What is required -
Using the records below, locate all lines containing "computer" and return them.

Data section -
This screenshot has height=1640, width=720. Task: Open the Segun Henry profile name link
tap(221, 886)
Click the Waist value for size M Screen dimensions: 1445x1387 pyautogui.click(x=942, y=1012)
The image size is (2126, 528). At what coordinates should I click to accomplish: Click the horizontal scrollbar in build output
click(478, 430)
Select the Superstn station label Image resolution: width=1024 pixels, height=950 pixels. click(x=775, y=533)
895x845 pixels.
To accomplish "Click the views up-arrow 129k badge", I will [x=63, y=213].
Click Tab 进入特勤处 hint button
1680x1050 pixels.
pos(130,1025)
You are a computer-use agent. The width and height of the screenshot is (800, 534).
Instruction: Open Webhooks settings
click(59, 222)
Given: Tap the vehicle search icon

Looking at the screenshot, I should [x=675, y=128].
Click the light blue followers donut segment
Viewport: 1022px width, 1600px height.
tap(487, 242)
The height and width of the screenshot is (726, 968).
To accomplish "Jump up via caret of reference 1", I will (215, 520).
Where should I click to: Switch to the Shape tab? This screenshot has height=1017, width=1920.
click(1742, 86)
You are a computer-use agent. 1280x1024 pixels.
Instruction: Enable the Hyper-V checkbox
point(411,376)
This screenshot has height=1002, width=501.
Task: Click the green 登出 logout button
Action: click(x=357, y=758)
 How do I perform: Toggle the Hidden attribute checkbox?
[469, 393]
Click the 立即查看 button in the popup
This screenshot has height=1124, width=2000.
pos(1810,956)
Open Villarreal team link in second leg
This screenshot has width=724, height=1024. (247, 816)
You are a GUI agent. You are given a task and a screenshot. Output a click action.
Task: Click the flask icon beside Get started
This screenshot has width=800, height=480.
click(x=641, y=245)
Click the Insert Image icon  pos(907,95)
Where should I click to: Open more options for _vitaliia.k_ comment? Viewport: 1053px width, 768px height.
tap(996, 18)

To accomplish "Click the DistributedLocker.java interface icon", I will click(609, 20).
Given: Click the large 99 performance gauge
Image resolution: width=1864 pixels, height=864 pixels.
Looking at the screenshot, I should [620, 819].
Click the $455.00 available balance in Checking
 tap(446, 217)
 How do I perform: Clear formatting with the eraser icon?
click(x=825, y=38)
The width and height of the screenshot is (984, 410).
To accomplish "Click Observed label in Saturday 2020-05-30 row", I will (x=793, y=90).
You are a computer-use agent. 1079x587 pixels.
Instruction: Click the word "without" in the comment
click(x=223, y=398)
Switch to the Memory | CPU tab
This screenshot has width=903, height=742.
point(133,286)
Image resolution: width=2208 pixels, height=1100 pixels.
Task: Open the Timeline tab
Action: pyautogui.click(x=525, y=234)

Solved exercise -
You are a computer-use agent. The width and height of the screenshot is (800, 534).
You are a computer-use agent. 1280x1024 pixels.
You are a computer-use agent. 1079x587 pixels.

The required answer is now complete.